この後に示す、DevOps がキャリアに与えた影響についての文章を、最後の文に続けて書き進めてください。

▶ [ページ]:
+--

開発者としてのキャリアをスタートさせたときにまだ存在していなかった DevOps が、私のキャリアをどのように変化させたのか。
デベロッパー アドボケイト
「DevOps とは何ですか?」というテーマのブログを書くように求められるときは、他の方とは異なるアプローチで執筆することにしています。このブログでは、テクノロジー業界で過ごした長年の経験に基づいて DevOps について定義したいと思います。プロフェッショナルとしての私の歩みにおける DevOps との関わりについて説明し、その関わりが私と私のキャリアにどのように影響したかをお話します。
90 年代
90 年代半ば、インターネットはまだ黎明期であり、現在ほど、あらゆるものがつながり合っていませんでした。多くの人が、大切な人の連絡先情報を手書きで記した小さな手帳を持ち歩いていました。また、多くの人が、折り返し電話を要求するために使用されるポケベル(別名ページャー)を持っていました。情報は、定期刊行物や書籍などの紙媒体でのみ普及していました。人は図書館を訪れ、書籍を読み、インデックスカードベースのカタログシステムで資料を検索し、雑誌、新聞、または書籍を実際に開いて、必要な情報を得ていました。これは、アナログ時代の揺るぎない手動のプロセスでした。
私は 1994 年に職業としてプログラミングを始めましたが、テクノロジーを取り巻く環境は今日とは明らかに異なっていました。多くの企業は、テクノロジーの価値を認めてはいたものの、投資や採用をためらっているという微妙な立場にいました。当時、サーバー、CPU、メモリ、ストレージは非常に高価でした。帯域幅は不足しており、制限されており、非常に高額でした。多くのソフトウェア開発および運用(SREまたはシステム管理)チームは、アプリケーションおよび管理インフラストラクチャを手動で、さらに重要なこととして、別々に、開発、テスト、およびリリースしていました。データセンターは、適切な電力供給、温度制御、配線を設計、構築、実装し、すべてを管理できる有能で熟練した担当者が常駐し、高価なインフラストラクチャハードウェアを設置する必要がありました。小規模なスタートアップ企業から巨大な企業まで、すべてが何らかの形の「データセンター」を利用していました。
当時の私のソフトウェア開発は次のような業務でした。
- 個別にコードを記述する
- 「新規保存…」の方法で、新しいコードのバージョンを作成する
- 手動でコンパイルする
- アプリケーションを手動でテストする(通常は、ポイントアンドクリック、サブミット、結果の検証というプロセスを繰り返していました)
- コードレビューはほとんど行っていませんでした
- デプロイ用のリリースパッケージを手動で作成する
- パッケージのリリース/インストールノートを作成する
- フロッピーディスク、CD、またはネットワークファイルの共有ディレクトリを介して、リリースパッケージを運用チームに提供する
- 待ちぼうけ
新しいリリースの結果を待つには、4 時間から 10 日間がかかっていました。この時間の長さは、運用チームの忙しさと、新しいリリースをデプロイするオペレーターのスキルに依存していました。開発者と運用チーム間のコミュニケーションはほとんどありませんでした。実際、ほとんどの開発チームと運用チームは反目していました。チーム間ではソフトウェアの品質(テストされていない、またはテストカバレッジが不十分)に対する深い不満があり、本番環境へのソフトウェアのデプロイが迅速に行われないためにこのような敵対が発生していました。

+--

▶ [データ一覧]:
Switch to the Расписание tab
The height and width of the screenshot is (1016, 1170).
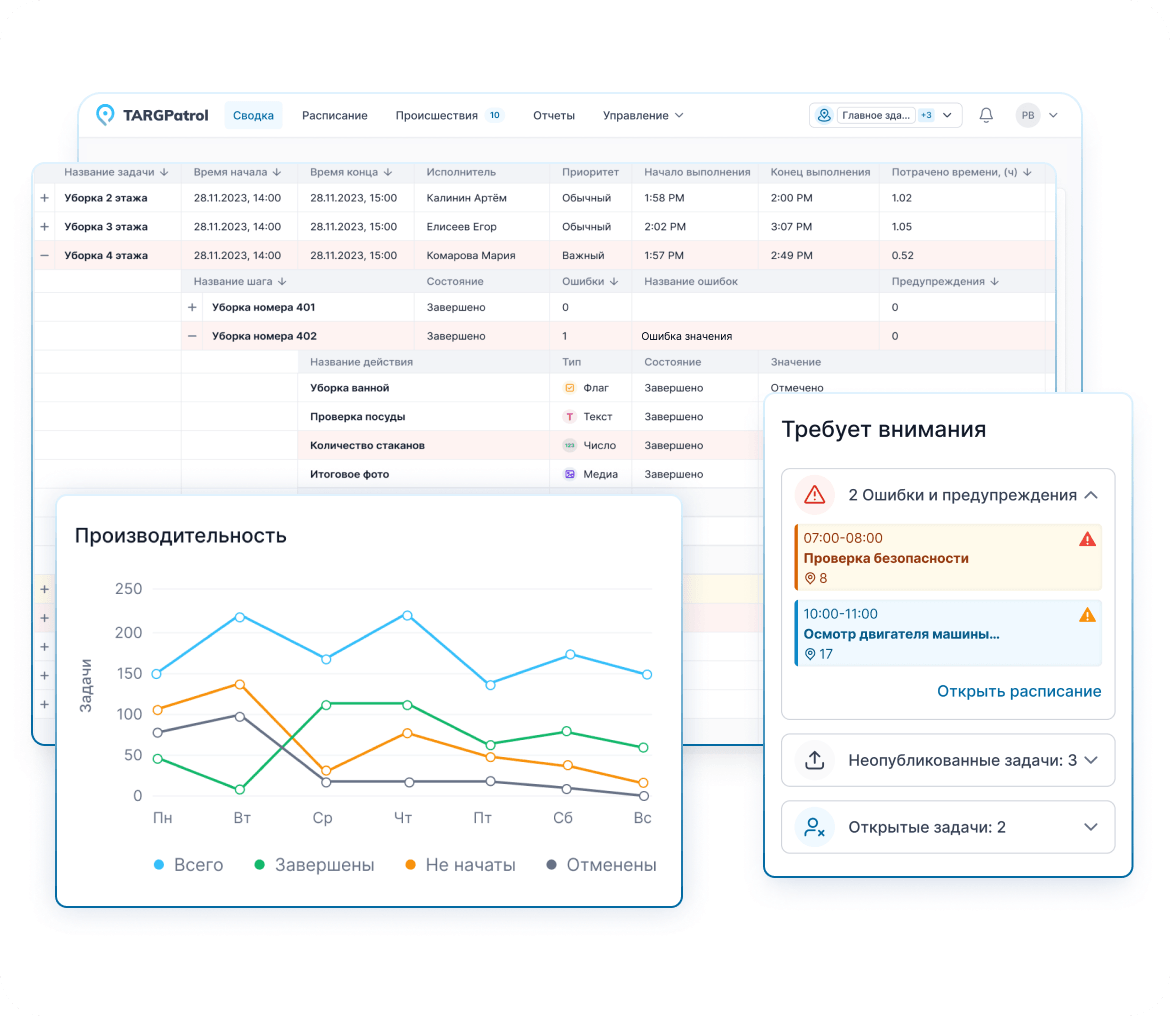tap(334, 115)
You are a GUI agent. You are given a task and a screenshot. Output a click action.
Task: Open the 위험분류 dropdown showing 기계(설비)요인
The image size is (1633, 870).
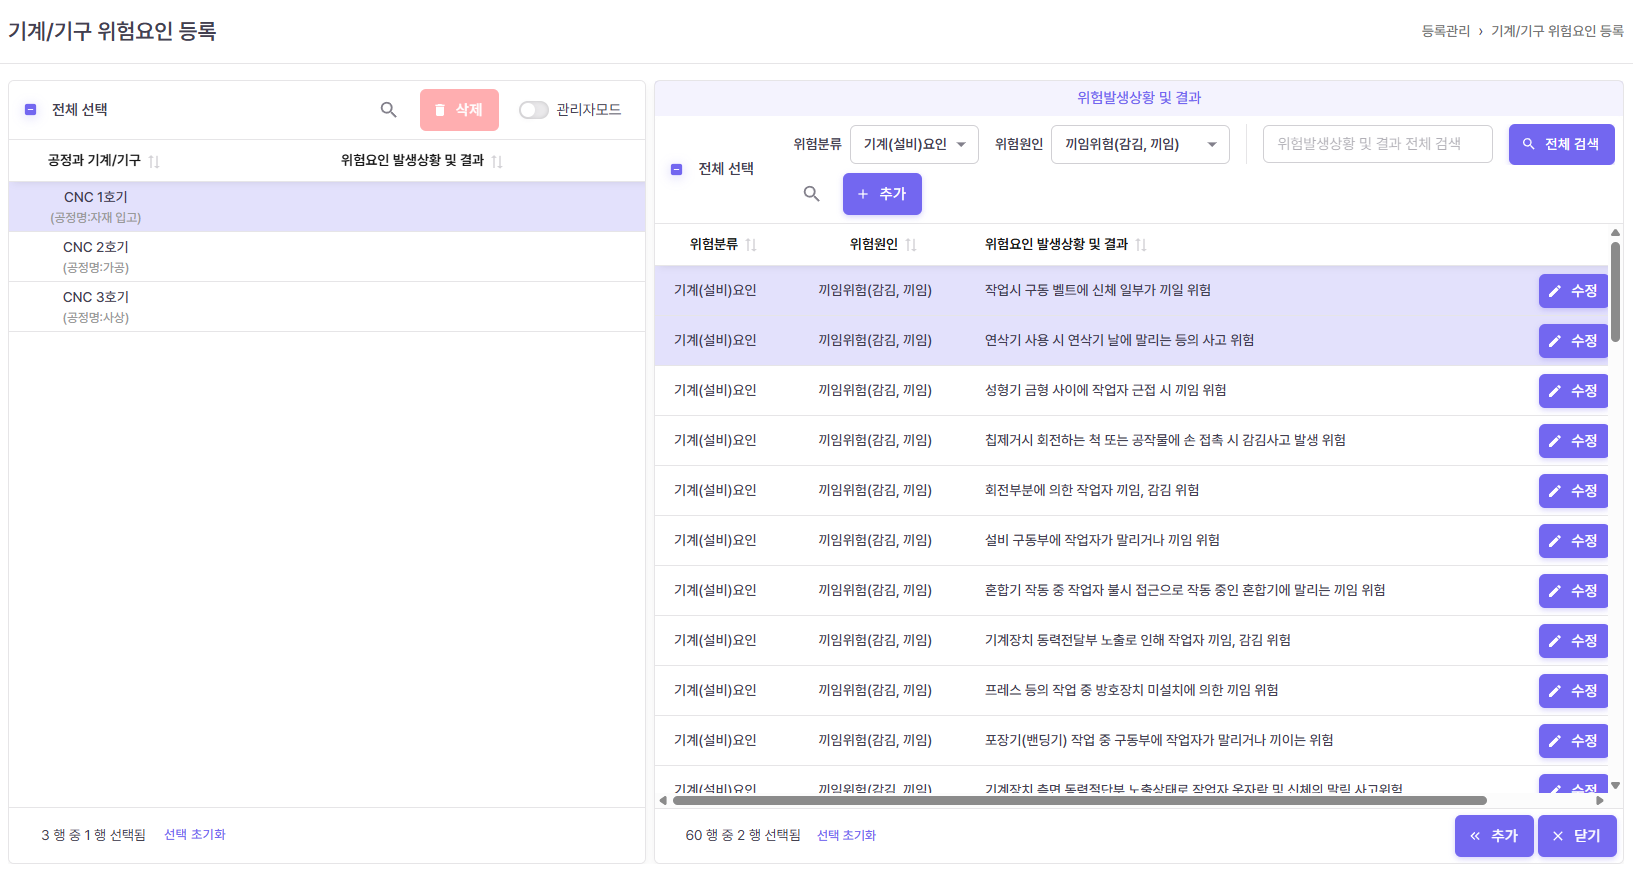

+--

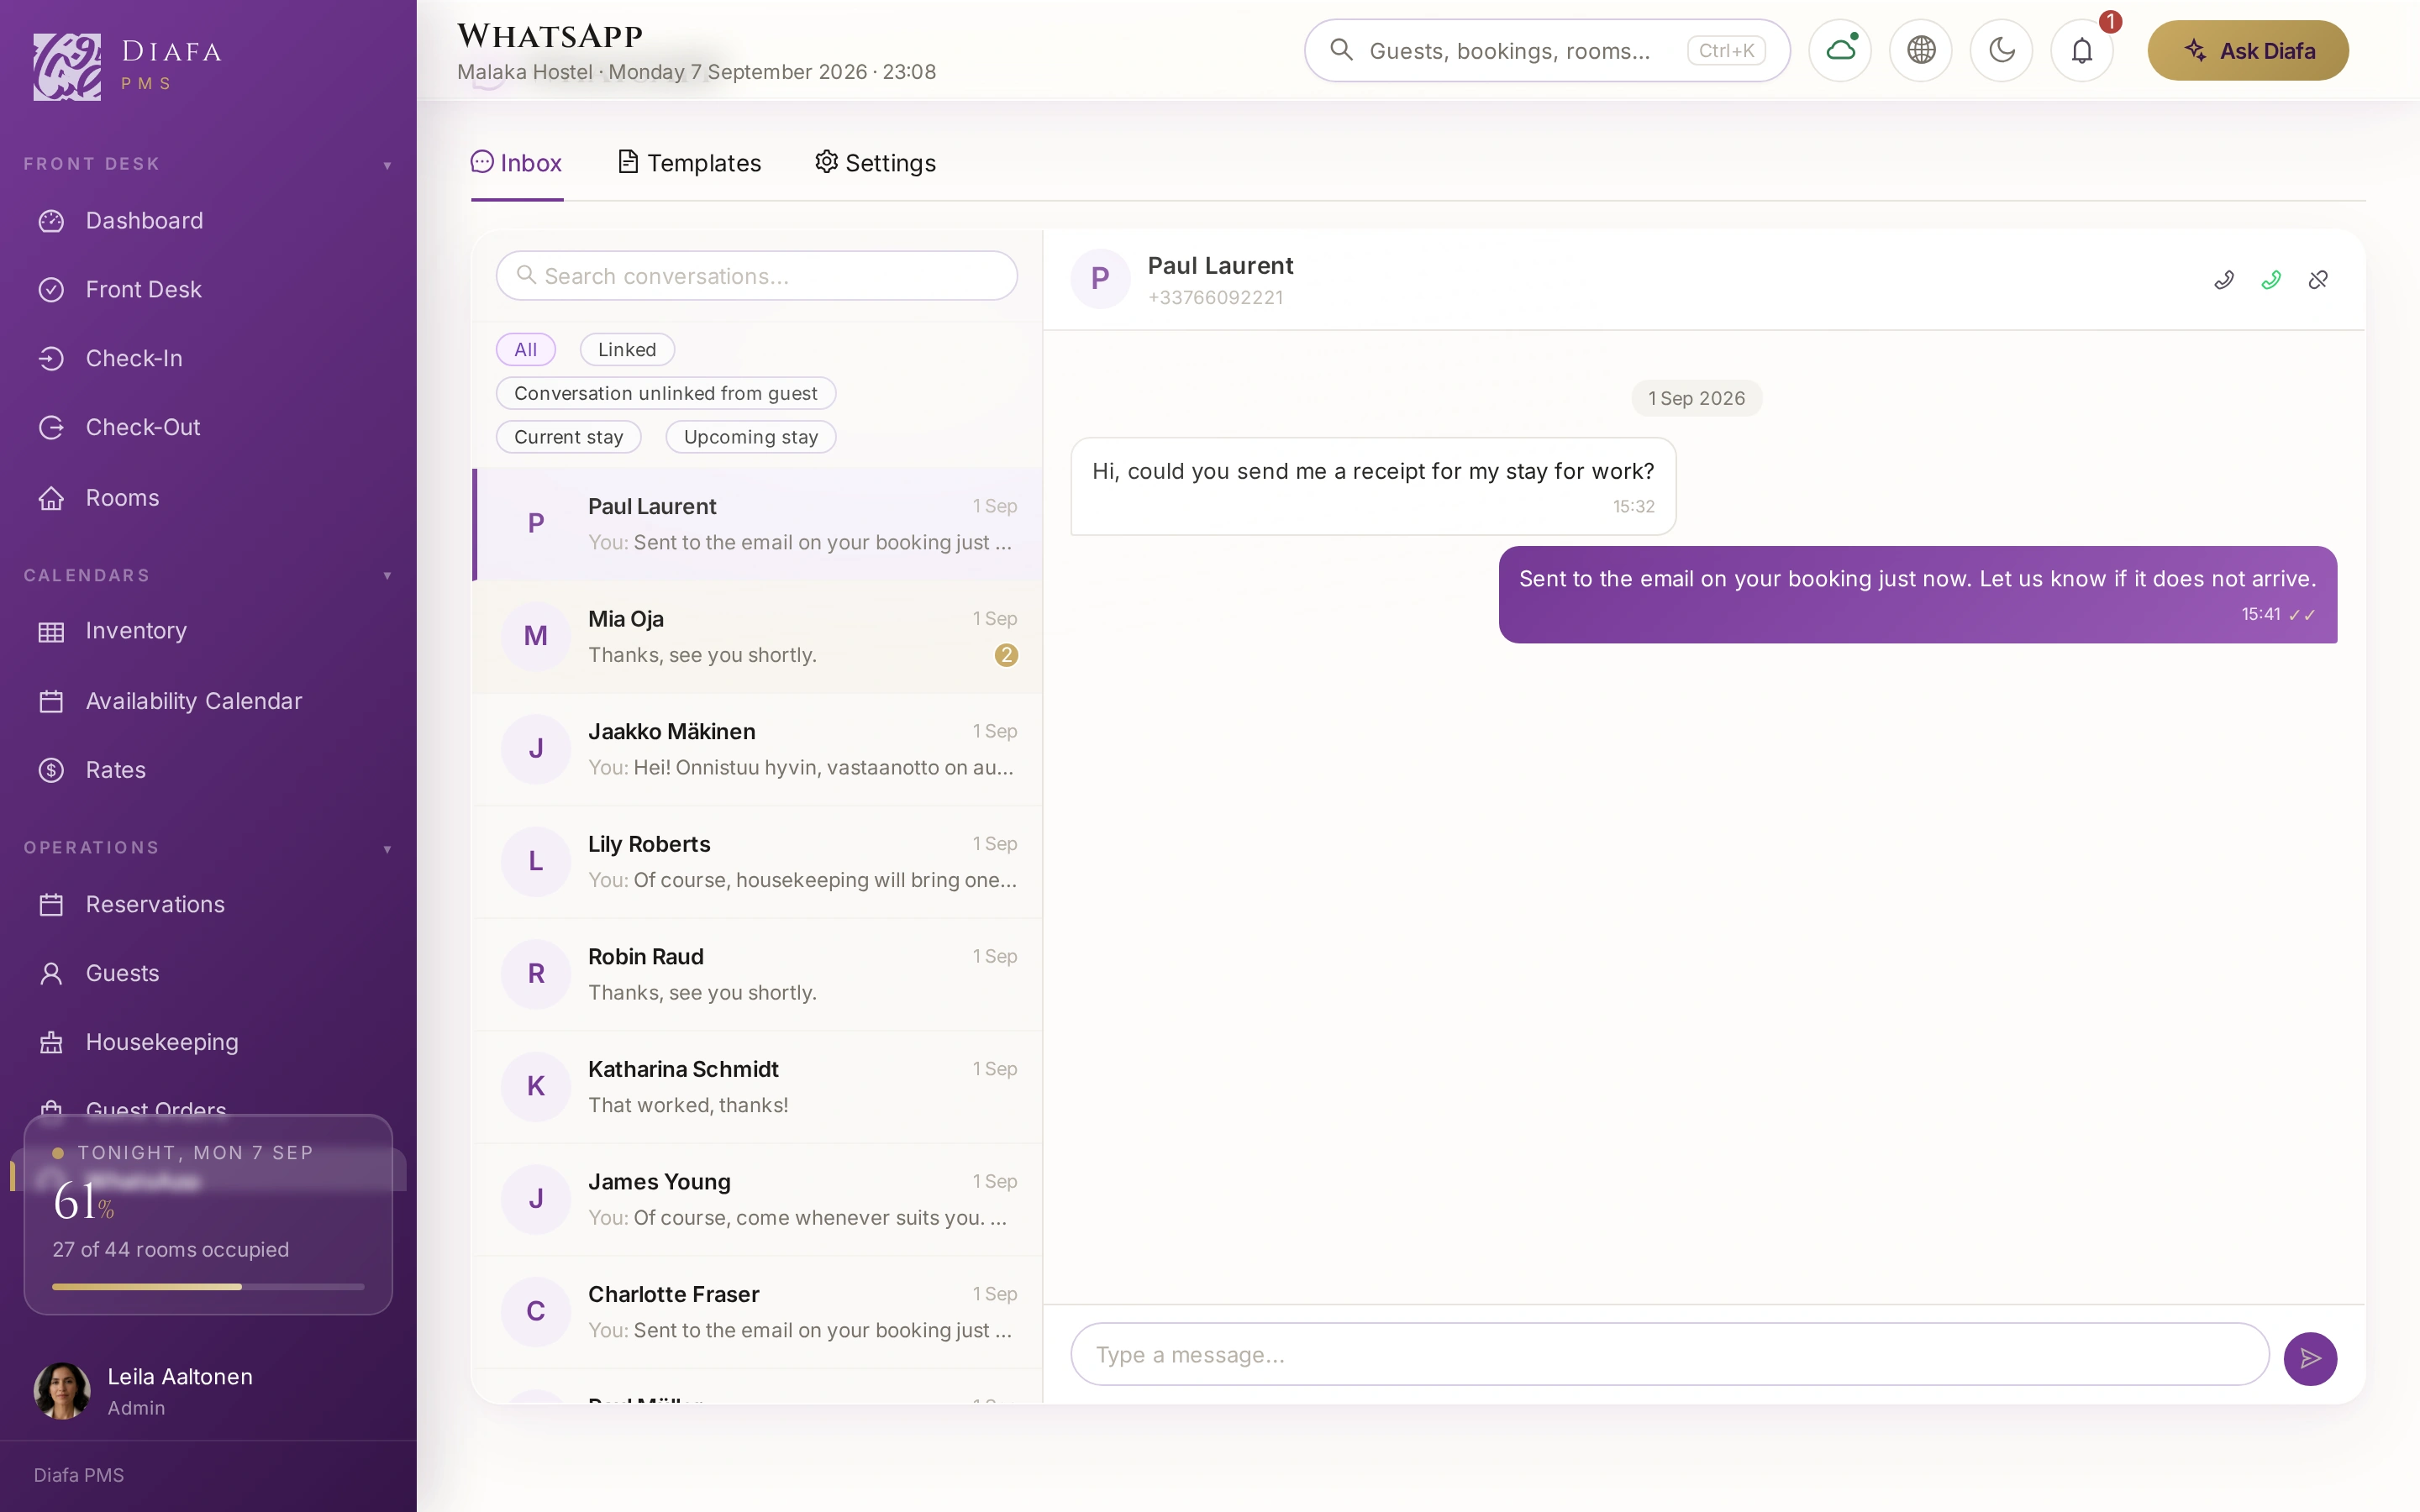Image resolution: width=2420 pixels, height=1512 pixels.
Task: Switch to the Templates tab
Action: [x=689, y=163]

+--

▶ [出力結果]:
キャリアを積むにつれて、開発チームと運用チーム間における不要な敵対を引き起こす要因について熟考する時間が増えていきました。熟練した技術があるスタッフがいるこれらの非常に有用なチームが、同じ目標とミッションを達成するために効率的で一貫して作業する方法を見つけられない理由を、私は理解できませんでした。開発チームと運用チームがまったく連携していないことは明らかでした。両方のチームには、ソフトウェアを本番環境にリリースするという 1 つの目標がありました。この目標以外について、問題を解決するために協力することに関心はありませんでした。このテクノロジーの時代には、開発者と運用者の関係は分断されており、悪影響を受けており、有害な文化が生まれていました。もちろん、これはすべてのチームや組織に当てはまるわけではありませんが、ここで説明したような悪しき文化の何らかの形で、ほとんどのチーム/組織に存在していたと思っています。
アジャイル
自分が取り組んでいた業務への姿勢、考え方、文化について簡単に理解してもらうために、自分のキャリアの早い段階におけるソフトウェア開発者としての経験を説明しました。当時の素晴らしい思い出を美しく描いているわけではないことは自分でも分かっています。まったく異なる経験をした方もいるかもしれませんが、私が経験したような機能不全について多くのチームも同感してくれるのではないでしょうか。
時間が経ち、テクノロジーが進化するにつれて、機能が向上した安価で高速なハードウェアと広い帯域幅が利用できるようになりました。また、開発チームは、ソフトウェアの開発方法を向上しました。開発チームは、プロセスを徹底的に分析し、ソフトウェア開発ライフサイクル(SDLC)のボトルネックを特定しました。また、ソフトウェア開発プロセスを変更し、チーム間のコミュニケーションを改善することにより、高品質なソフトウェアを迅速に提供できることに気付きました。多くのチームと組織が、アジャイルソフトウェア開発の概念 の採用と実践を開始しました。これにより、開発の問題を理解し、新しい方法論と戦略を生み出す新しい概念とアイデアを取り入れることができるようになりました。これらのアジャイル手法では、コラボレーション、顧客フィードバック、小規模で迅速なリリースを中心とした、反復的なアプローチが採用されています。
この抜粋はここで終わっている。